#### [Text]
↓
THE ONLY SAVING R A Y W E N Using just a handheld ...

THE ONLY SAVING RATE ARTICLE YOU WILL EVER NEED1

Using just a handheld financial calculator!

Laurence B. Siegel and M. Barton Waring2 November 2016

How much do savers need to save in order to meet their retirement income goals? While a great deal of effort has been expended in search of answers to this question, it turns out that a very simple and practical answer is almost in plain sight. It is under a small rock, the rock being the ordinary and familiar time-value-of-money annuity payment calculations that we used to good advantage in our prior article, "The Only Spending Rule Article You Will Ever Need," published by the Financial Analysts Journal in January 2015.3

By turning this spending rule around and looking at asset accumulation instead of decumulation, we form a saving rule that, if followed, will get our saver very close to her asset accumulation target by the time of retirement. Like our spending rule and like the returns of the market, this savings rule is dynamic, adapting to actual market returns and changes in portfolio values so that it works with any investment policy the saver desires. The key idea is that we recalculate a new savings amount each year, an amortizing payment into one's savings nest egg, based on a set of simple inputs:

The target portfolio value, or desired amount of accumulated savings at the time of future retirement (colloquially, one's "number");

Today's current portfolio value (savings balance), reflecting market returns and indicating progress towards the target;

The current long term risk-free real discount rate; A baseline growth rate for annual savings planned by the saver; The amount of time remaining in the saving period prior to retirement.
↑
#### [Record list]
↓
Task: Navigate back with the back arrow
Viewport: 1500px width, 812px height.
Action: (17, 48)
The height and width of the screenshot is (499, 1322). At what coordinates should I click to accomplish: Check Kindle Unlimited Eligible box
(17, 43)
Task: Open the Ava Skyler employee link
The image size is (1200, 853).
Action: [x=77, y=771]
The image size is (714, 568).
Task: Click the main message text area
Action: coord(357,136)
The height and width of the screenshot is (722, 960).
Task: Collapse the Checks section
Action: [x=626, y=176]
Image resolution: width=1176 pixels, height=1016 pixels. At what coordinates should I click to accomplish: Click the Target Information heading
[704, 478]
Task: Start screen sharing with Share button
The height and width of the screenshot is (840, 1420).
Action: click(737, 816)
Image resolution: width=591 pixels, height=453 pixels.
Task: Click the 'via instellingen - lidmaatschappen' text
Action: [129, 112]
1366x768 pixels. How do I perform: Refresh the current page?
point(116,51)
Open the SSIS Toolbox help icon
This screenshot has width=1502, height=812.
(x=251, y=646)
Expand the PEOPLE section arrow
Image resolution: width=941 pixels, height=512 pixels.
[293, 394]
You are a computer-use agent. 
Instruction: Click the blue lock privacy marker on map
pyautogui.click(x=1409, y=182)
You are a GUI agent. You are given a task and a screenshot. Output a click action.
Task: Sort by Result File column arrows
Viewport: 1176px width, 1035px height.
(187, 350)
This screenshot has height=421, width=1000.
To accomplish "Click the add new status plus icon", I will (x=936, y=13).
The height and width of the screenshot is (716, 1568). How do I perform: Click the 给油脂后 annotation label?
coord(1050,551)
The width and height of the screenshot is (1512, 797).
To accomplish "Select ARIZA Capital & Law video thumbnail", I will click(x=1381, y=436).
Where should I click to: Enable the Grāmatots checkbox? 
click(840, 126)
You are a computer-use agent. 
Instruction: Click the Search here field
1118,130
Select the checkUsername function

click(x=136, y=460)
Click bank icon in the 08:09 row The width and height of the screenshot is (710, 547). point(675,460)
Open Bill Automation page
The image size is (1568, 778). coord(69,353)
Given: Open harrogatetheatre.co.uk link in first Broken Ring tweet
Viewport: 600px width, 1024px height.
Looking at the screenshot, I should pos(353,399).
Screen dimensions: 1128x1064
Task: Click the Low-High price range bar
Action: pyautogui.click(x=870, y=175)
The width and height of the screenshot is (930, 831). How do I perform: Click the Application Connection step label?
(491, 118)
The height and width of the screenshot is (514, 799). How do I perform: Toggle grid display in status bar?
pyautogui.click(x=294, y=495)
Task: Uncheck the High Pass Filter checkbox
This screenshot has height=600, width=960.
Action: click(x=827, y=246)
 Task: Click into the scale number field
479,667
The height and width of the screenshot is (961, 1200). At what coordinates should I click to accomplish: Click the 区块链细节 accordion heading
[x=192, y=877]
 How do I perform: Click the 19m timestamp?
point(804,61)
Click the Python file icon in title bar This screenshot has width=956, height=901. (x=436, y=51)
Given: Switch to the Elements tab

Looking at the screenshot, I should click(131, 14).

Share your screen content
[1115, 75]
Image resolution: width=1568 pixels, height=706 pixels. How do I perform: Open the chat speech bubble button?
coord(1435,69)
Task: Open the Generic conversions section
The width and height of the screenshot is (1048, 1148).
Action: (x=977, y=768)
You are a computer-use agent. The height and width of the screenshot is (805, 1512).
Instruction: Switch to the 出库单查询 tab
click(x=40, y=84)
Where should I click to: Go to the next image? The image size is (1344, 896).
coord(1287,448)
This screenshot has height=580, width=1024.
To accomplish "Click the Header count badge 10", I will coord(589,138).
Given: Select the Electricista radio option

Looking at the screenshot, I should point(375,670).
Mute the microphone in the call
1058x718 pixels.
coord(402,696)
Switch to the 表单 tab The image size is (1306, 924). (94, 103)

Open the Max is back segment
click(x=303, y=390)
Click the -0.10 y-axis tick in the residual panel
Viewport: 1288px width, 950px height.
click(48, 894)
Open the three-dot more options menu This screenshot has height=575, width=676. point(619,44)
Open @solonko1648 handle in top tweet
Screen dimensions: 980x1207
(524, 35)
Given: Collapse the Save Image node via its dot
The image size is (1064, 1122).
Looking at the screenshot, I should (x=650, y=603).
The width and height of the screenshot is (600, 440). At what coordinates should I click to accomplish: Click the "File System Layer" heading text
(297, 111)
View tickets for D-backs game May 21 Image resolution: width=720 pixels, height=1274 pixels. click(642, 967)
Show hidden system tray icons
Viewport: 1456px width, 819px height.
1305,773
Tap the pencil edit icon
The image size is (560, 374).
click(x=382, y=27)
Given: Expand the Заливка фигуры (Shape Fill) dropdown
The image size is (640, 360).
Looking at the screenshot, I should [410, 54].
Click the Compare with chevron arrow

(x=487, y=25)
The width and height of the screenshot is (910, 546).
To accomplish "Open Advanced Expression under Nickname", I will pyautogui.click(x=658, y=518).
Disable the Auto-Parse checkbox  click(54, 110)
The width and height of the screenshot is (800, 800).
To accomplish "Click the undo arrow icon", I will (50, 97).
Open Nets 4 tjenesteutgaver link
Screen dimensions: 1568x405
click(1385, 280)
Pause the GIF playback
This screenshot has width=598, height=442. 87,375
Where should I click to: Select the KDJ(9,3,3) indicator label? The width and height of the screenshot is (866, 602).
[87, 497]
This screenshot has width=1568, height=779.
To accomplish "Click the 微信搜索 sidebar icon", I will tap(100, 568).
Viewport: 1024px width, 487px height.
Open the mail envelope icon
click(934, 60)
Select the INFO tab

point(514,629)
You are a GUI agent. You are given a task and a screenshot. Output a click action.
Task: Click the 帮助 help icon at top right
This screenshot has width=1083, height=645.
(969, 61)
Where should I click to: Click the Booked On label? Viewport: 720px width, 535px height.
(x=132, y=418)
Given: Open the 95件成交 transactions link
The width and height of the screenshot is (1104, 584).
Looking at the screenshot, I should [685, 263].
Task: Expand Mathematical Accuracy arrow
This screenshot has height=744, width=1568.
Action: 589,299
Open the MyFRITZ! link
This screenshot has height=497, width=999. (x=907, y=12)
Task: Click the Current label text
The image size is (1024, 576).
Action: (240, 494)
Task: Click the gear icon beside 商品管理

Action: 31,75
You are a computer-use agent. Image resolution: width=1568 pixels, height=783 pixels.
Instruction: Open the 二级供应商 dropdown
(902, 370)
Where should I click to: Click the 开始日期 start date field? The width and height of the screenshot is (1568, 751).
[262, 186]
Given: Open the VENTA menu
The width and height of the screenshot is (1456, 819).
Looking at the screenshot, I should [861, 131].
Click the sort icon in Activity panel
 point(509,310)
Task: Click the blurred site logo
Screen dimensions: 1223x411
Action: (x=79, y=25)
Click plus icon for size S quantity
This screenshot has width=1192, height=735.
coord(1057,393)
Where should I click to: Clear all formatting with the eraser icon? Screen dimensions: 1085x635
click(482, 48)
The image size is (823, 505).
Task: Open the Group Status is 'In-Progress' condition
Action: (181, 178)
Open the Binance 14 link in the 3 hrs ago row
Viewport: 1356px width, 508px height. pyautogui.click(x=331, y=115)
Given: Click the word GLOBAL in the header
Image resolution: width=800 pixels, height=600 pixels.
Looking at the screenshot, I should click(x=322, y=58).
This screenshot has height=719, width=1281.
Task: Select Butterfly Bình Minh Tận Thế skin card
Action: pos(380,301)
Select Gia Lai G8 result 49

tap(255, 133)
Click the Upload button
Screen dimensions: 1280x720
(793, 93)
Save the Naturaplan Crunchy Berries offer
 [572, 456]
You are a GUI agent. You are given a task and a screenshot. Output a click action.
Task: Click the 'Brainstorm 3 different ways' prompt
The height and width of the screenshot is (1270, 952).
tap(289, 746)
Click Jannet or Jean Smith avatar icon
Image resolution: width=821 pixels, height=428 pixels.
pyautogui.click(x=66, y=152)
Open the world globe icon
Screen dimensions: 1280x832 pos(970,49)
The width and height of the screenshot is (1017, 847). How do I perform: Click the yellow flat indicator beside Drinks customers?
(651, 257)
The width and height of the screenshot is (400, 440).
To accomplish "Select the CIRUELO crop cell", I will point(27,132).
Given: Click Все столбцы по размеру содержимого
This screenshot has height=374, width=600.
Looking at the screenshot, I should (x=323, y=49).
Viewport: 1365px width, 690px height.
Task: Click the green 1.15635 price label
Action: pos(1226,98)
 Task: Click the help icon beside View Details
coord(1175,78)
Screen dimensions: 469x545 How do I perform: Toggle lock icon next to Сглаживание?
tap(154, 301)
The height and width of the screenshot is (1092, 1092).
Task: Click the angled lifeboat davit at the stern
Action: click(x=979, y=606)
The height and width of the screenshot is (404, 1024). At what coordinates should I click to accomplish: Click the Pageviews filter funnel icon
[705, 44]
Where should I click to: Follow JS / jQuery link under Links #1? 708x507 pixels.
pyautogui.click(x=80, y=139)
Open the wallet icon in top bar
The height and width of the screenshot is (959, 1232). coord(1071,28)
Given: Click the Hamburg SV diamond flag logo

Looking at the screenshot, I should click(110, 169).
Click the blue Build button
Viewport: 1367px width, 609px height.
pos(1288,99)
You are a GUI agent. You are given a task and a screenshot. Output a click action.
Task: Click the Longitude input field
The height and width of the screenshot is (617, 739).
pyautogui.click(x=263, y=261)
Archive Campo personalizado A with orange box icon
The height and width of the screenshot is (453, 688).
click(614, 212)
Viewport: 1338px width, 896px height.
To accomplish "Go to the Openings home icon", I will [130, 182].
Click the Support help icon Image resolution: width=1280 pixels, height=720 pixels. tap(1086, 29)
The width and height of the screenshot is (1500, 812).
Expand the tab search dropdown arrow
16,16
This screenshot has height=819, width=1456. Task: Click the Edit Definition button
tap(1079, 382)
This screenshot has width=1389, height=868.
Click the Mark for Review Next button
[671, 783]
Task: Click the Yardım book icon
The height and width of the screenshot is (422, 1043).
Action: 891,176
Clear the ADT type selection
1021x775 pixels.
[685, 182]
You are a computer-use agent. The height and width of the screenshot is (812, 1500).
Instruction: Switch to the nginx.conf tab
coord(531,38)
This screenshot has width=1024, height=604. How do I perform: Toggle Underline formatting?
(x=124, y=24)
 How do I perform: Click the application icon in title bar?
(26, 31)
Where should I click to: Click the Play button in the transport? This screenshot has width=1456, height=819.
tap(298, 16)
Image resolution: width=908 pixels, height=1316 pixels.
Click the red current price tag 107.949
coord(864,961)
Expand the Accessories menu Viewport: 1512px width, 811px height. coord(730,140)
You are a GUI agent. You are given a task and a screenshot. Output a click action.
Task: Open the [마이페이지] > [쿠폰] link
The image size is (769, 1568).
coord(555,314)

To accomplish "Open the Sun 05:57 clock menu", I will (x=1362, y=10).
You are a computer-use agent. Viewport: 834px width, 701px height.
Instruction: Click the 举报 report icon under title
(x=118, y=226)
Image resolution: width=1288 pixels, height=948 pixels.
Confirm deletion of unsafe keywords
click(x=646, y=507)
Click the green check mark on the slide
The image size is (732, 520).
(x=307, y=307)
↑
#### [Stated task]
According to the saving rate article, why does the savings rule work with any investment policy the saver chooses? Answer in one to three sentences.

#### [Expected answer]
The rule is dynamic. It adapts to actual market returns and changes in portfolio values by recalculating a new savings amount each year from current inputs, so it works with any investment policy the saver desires.